WORK TO COMPLETE:
- A) Answer these from the Brent crude excerpt, one line each, marked the same way:
(i) What share of all global crudes is tied, directly or indirectly, to Brent's price?
(ii) What is soon to happen to the offshore Brent producing platforms?
(iii) What links together the trading instruments, pricing benchmarks, and standard contracts?
- B) Pick up the Brent crude excerpt after its last sentence and keep writing.

SELECTION:
Lift Me Up! - The Brent Complex, Linkages That Make It Work And Implications For Global Markets, Part 2

Brent is by far the most important crude oil benchmark in the world, with well over 70% of all global crudes tied either directly or indirectly to the North Sea crude’s price. But the original Brent crude oil production is almost played out, with all of the offshore Brent producing platforms soon to be decommissioned. This might seem to be a big problem, but in the world of crude oil trading, it is a total non-issue, because Brent is no longer simply a grade of crude oil. It is a multi-layered matrix of trading instruments, pricing benchmarks, and standard contracts linked together by price differentials traded across a number of mechanisms and platforms that form the foundation of a robust, vibrant, and extremely important marketplace. Today, we delve further into the mechanics of the Brent complex, the key components that make it work, and the transactional glue that binds them together.

DATA SECTION:

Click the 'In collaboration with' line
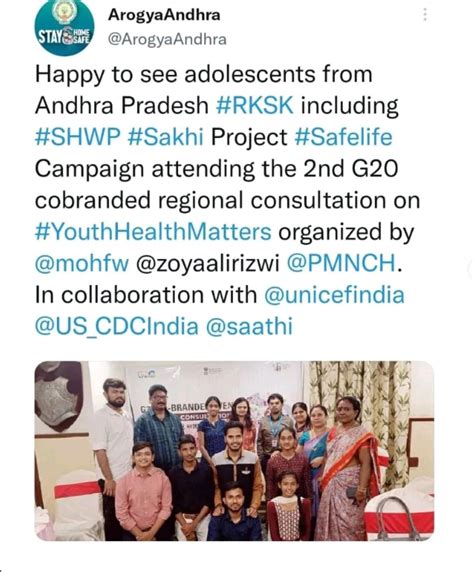Viewport: 474px width, 572px height. click(x=146, y=295)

PER-TASK OUTPUTS:
- A)
(i) Well over 70%.
(ii) They are soon to be decommissioned.
(iii) Price differentials traded across a number of mechanisms and platforms.

- B)
This is the second part of our series on the Brent crude market. What follows will make more sense if you read Part 1 first. In that episode, we explored the history of Brent, from discovery of the prolific North Sea oil field in 1971, through the development of protocols for the sale and trading of physical Brent cargoes loaded at the Sullom Voe terminal near Shetland, Scotland; the development of Brent as a benchmark price for both North Sea and other global crudes; the role of PRAs (price reporting agencies) — primarily Platts — in the assessment of the benchmark; and the decline of physical Brent crude production in the 1980s and 1990s. The four Brent platforms shown below in Figure 1 will soon be decommissioned, and physical Brent crude will be no more.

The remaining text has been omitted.